ConvNets Series. Actual Project Prototyping with Mask R-CNN

Published in

Towards Data Science

8 min readApr 23, 2018

Intro

This ConvNets series progresses from a toy dataset of German traffic signs to a more practical real life problem I was asked to solve: “Is it possible to implement a piece of deep learning magic that distinguishes good quality dishes from those of bad quality using only photos as a single input?”. In a nutshell, business wanted this:

When a business looks at ML through pink glasses, they imagine this

This is an example of an ill-imposed problem: it is impossible to figure out whether a solution exists and that the solution is unique and stable as the very definition of done is extremely vague (let alone the implementation). While this post is not about efficient communications or project management, one remark is necessary: you should never commit to badly scoped projects. One of the proven ways to cope with this ambiguity is to build up a well-defined prototype first and to structure the rest of the task afterwards.

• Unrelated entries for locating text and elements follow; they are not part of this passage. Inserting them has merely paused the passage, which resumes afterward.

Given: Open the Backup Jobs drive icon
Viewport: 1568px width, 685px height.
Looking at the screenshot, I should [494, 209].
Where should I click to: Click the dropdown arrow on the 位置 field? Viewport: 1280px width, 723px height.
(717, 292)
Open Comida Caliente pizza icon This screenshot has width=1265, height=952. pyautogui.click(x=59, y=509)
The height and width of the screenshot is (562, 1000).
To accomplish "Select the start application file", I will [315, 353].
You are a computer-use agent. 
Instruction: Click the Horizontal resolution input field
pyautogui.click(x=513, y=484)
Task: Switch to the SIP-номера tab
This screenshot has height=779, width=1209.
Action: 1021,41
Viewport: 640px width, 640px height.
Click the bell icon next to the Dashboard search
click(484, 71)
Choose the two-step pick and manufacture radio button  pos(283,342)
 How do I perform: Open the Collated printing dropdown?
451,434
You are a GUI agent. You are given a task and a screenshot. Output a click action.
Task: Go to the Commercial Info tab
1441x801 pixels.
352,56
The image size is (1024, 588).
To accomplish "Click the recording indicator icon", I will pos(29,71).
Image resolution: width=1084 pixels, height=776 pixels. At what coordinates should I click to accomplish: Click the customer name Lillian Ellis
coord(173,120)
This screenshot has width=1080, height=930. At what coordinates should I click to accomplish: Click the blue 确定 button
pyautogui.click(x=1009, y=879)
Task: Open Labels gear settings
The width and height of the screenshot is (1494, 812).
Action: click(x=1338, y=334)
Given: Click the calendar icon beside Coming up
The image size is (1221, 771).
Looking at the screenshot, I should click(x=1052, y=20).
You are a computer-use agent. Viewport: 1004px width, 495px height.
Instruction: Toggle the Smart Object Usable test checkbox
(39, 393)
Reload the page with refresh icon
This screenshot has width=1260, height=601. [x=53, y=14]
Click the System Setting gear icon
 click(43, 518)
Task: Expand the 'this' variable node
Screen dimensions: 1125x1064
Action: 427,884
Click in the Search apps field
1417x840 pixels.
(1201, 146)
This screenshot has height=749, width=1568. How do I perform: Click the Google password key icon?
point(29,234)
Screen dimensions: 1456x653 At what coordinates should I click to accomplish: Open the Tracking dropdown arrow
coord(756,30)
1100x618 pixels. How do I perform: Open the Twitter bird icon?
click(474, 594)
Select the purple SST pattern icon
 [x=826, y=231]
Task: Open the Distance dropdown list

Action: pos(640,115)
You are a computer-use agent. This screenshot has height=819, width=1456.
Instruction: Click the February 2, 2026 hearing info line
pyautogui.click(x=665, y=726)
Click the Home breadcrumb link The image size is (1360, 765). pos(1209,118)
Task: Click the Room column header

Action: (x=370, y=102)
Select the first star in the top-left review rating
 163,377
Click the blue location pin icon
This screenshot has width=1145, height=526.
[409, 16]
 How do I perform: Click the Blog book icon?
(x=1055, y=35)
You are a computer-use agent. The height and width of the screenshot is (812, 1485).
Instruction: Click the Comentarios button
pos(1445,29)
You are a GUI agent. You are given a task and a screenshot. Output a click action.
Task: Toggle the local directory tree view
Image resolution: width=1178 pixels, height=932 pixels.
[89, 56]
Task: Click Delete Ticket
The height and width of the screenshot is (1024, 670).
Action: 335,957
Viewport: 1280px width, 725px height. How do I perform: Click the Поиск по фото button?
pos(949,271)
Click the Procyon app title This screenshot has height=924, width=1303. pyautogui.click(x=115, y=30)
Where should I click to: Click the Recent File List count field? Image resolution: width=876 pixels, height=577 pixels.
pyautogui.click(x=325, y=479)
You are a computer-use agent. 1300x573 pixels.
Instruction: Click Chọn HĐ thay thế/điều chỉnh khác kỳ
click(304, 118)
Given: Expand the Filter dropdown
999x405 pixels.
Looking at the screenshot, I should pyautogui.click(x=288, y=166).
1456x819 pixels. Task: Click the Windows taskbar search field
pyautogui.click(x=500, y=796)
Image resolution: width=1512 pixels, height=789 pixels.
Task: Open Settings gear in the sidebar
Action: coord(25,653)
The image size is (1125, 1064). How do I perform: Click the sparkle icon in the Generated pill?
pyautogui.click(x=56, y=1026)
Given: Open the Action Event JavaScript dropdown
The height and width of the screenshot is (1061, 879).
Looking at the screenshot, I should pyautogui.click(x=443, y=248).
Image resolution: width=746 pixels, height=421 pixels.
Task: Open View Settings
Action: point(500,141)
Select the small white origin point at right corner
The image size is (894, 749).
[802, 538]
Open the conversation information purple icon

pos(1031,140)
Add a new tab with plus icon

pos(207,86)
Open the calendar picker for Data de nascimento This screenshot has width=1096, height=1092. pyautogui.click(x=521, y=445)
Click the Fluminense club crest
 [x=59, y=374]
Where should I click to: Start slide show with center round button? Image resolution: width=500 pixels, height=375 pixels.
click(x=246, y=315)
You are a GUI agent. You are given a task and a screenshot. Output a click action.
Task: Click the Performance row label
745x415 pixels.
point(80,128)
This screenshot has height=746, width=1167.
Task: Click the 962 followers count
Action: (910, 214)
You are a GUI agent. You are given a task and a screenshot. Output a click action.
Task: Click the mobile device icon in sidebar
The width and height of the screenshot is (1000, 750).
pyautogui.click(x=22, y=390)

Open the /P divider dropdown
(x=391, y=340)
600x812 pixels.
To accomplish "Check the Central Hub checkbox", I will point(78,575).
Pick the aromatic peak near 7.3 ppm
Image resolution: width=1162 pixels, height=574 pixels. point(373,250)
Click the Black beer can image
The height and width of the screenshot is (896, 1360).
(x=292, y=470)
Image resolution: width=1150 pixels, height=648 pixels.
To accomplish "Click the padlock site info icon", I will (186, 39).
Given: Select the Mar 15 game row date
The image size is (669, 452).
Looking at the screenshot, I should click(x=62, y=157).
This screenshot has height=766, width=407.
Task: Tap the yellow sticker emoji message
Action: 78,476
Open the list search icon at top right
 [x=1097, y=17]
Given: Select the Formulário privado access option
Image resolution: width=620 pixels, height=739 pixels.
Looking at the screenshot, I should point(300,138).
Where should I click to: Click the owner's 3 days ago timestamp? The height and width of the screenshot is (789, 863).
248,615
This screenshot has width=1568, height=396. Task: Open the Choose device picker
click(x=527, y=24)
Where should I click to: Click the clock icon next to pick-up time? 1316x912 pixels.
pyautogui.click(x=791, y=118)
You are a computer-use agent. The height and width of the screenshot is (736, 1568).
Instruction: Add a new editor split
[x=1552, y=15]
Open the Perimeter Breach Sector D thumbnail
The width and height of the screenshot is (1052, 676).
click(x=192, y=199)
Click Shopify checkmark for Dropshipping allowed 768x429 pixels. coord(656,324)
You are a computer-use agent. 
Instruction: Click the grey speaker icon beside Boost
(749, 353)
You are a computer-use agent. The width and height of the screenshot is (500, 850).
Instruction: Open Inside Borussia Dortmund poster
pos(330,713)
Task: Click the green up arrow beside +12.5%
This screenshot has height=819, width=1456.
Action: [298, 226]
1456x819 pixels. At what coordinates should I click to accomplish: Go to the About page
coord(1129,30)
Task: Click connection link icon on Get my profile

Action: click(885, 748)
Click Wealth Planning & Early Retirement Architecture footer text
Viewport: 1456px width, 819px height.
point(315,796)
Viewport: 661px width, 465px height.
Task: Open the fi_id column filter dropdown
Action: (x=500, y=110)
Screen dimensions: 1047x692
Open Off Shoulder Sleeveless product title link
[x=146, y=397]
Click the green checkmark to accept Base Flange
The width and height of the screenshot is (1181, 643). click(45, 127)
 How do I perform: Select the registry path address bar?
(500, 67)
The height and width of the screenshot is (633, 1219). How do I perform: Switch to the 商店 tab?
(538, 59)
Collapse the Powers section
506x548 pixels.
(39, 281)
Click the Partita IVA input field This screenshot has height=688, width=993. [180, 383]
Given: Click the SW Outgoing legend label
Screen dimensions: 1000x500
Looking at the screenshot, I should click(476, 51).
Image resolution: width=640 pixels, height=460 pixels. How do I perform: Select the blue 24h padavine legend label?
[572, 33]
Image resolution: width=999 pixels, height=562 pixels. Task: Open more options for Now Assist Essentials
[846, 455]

That was the strategy we took.

Problem Definition

In my prototype, I focused on a single item in the menu — an omelette—and constructed an extensible data pipeline that outputs the perceived “quality” of the omelette. It can be summarized as this:

Problem type: multiclass classification, 6 discrete classes of quality: [good, broken_yolk, overroasted, two_eggs, four_eggs, misplaced_pieces].
Dataset: 351 manually collected DSLR camera photos of various omelettes. Train/val/test: 139/32/180 shuffled photos.
Labels: a subjective quality class is assigned to each of the photos.
Metric: categorical cross-entropy.
Necessary domain knowledge: a “good” omelette is defined as an omelette of three eggs with unbroken yolks, some bacon, no burnt pieces, a single piece of parsley in the center. Also, its composition should be visually correct, e.g., there should be no scattered pieces.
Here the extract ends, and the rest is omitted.